The root of these doping accusations stem from a New York Times article in April that claimed that 23 Chinese swimmers had tested positive for a banned substance before the Tokyo Olympics in 2021. The World Anti Doping Agency, or WADA, approved of the Chinese agency’s claim that the doping results came due to food contamination.

WADA, in a statement, made it clear that the contamination theory checked out because repeated tests on the swimmers provided fluctuating results “between negative and positive.”

Innocent until proven guilty, essentially.

Still, the Chinese swimming contingent has been the most tested group at the Paris Olympics, with an AFP report stating that they had been tested an average of 21 times.

It is ironic, however, that while the Americans, French and Australians have been the biggest accusers against China, athletes from their countries have previously been granted the largest number of Therapeutic Use Exemption drugs, or TUE.

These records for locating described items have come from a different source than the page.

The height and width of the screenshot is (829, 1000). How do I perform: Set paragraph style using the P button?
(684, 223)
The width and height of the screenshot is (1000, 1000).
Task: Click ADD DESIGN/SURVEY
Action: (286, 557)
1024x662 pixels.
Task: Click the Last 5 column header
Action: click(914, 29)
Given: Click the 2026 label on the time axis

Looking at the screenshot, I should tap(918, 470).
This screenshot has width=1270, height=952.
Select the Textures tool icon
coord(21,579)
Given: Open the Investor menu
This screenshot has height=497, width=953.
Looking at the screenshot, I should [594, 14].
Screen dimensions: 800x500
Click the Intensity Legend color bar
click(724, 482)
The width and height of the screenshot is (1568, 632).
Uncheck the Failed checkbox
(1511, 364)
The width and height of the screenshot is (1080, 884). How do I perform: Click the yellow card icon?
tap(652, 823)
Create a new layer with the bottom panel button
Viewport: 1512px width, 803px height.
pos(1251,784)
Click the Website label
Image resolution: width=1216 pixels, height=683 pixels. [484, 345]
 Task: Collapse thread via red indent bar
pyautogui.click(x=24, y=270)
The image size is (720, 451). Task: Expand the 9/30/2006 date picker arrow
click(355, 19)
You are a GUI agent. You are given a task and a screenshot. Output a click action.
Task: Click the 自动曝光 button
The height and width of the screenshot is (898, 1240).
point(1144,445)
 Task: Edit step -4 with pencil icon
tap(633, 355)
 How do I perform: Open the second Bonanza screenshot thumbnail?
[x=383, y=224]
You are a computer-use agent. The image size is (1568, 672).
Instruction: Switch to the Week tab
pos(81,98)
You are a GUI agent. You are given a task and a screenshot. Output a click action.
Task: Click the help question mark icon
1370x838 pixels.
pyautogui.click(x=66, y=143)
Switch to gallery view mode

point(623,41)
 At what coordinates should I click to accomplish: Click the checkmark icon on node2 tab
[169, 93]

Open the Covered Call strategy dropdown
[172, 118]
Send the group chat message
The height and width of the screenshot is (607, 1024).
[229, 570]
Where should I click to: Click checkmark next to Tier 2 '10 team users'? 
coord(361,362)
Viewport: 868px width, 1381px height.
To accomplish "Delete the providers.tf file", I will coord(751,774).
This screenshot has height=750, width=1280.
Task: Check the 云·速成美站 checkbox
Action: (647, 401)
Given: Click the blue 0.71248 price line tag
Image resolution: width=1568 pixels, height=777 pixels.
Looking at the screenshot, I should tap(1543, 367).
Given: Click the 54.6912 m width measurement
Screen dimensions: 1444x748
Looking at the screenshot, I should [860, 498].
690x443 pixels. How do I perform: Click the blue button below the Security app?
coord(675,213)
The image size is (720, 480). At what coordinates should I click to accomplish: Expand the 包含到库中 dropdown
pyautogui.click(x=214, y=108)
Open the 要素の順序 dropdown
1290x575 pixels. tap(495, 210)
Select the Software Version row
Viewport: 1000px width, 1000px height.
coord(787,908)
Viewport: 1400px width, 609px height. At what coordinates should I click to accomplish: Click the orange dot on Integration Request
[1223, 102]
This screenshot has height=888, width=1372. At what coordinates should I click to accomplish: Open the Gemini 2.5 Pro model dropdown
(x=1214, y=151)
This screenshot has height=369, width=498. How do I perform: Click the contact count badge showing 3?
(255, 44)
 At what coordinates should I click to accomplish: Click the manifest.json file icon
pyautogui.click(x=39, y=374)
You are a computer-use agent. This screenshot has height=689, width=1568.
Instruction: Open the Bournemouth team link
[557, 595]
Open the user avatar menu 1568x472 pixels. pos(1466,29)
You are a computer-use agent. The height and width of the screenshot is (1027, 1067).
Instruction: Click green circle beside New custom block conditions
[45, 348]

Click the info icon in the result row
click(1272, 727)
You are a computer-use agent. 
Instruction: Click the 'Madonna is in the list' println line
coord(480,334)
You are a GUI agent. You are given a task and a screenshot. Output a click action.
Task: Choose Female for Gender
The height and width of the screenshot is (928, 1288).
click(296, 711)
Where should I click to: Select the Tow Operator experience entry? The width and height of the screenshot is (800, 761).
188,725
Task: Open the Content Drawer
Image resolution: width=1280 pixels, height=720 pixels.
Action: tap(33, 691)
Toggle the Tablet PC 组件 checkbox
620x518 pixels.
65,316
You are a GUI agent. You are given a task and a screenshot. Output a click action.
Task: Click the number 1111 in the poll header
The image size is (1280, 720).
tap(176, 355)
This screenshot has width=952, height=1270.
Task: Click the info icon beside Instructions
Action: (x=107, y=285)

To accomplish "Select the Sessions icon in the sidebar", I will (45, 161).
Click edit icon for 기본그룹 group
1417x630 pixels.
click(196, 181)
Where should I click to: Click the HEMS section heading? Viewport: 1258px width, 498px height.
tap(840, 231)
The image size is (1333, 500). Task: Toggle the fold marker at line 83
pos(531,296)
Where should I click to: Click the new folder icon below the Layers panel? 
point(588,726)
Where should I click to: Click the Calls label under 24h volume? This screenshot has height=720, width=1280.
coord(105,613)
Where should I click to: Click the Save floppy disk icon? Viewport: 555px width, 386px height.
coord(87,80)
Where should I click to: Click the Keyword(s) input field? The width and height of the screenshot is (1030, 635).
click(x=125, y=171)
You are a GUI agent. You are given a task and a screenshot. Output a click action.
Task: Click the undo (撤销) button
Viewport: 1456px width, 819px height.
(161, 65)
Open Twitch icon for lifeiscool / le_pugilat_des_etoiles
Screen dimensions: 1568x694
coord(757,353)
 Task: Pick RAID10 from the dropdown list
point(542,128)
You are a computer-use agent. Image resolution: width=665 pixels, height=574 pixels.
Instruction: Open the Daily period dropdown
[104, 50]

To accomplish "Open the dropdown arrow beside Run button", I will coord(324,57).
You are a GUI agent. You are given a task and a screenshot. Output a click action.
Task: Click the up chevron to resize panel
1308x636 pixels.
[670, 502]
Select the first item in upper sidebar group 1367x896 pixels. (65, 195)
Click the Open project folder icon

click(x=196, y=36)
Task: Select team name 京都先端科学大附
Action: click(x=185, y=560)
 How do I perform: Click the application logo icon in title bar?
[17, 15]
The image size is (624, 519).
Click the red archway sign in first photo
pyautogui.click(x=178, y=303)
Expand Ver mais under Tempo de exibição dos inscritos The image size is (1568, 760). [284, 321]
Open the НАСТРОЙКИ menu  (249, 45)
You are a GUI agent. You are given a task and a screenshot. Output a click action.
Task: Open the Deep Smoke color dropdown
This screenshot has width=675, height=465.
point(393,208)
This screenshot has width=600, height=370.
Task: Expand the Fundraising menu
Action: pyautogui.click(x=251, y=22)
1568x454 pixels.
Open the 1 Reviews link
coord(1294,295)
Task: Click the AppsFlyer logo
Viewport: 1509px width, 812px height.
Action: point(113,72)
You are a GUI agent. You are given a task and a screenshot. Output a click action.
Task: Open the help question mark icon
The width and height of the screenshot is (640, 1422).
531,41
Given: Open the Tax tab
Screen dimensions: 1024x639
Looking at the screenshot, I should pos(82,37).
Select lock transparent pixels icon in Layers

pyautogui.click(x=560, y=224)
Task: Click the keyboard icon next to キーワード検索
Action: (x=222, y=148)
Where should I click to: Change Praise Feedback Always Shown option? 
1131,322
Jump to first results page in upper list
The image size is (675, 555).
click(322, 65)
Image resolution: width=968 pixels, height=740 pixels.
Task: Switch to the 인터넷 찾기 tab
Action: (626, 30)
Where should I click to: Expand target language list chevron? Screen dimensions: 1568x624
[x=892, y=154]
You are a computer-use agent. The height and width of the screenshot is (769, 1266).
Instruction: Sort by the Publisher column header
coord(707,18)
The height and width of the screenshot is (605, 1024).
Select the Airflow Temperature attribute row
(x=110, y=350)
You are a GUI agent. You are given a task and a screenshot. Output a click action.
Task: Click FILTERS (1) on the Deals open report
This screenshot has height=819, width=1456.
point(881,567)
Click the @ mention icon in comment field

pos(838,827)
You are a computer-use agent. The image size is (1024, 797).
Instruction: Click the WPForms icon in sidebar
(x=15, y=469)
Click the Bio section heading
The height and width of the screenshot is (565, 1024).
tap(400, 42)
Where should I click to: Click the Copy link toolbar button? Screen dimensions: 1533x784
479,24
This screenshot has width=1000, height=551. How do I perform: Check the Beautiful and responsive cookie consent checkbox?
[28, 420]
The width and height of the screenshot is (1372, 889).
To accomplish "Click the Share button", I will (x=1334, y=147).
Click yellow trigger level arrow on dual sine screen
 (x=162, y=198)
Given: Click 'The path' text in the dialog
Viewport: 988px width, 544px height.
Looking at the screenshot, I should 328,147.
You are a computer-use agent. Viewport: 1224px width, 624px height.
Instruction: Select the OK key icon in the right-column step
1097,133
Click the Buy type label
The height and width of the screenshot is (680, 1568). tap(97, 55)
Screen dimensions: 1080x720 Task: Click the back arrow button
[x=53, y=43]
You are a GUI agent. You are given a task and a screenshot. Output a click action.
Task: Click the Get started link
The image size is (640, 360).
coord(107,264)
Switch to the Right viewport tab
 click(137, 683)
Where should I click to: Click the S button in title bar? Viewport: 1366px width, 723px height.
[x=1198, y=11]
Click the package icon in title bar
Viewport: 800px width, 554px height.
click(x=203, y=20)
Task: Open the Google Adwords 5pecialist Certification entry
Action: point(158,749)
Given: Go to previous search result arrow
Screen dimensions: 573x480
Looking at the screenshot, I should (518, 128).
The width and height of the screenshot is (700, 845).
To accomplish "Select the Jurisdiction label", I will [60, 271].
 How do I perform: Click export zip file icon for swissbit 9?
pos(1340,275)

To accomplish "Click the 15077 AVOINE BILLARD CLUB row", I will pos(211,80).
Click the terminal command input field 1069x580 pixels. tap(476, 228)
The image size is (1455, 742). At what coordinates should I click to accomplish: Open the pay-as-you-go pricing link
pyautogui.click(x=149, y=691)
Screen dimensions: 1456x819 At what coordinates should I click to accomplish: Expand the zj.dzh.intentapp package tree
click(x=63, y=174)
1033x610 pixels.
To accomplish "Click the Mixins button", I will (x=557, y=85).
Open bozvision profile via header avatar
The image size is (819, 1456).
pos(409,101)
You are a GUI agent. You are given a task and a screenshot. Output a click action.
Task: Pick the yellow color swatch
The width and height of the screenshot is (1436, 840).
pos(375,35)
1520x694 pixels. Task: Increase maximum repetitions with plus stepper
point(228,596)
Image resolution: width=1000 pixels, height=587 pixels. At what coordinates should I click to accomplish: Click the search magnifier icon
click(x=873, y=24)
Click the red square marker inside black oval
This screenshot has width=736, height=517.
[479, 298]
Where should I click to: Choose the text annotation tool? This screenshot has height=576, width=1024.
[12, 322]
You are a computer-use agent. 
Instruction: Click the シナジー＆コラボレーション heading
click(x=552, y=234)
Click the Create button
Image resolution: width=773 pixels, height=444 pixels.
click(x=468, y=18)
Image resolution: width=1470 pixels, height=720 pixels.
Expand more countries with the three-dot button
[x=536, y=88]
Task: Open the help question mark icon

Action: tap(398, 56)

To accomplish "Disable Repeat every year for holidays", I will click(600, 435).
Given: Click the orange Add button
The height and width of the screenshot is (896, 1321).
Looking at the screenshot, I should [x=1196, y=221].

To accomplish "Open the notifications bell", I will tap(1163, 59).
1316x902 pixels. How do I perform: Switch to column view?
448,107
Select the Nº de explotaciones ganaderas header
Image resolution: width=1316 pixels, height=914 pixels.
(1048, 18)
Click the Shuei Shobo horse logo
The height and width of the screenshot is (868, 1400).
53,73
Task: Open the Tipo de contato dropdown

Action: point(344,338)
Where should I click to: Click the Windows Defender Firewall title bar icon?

Athletes are allowed to use TUEs if the user can prove the drug is required to help with a genuine health problem. A series of Russian hackers, in 2016, published the medical data of several Olympic athletes, including gymnastics great Simone Biles.

The United Kingdom’s Sports Integrity Initiative claimed that 63% of the 1,330 TUEs approved in 2015 came from American, French and Australian athletes. The argument suggested that TUEs may also be providing users a competitive edge.

Shortly after winning gold in the men’s 100m race in Paris, Noah Lyles listed, on X, that he has suffered from “asthma, allergies, dyslexia, ADD, anxiety and depression”. It is uncertain if he too uses TUEs.

Every major sporting event around the world has doping checks conducted – especially the Olympics. Athletes need to start letting the systems WADA has put in place be in charge of catching offenders. By accusing a winner of doping with no proof whatsoever, an ugly side of the Olympians has once again come out.

It is better to be a graceful runner-up than a sore loser.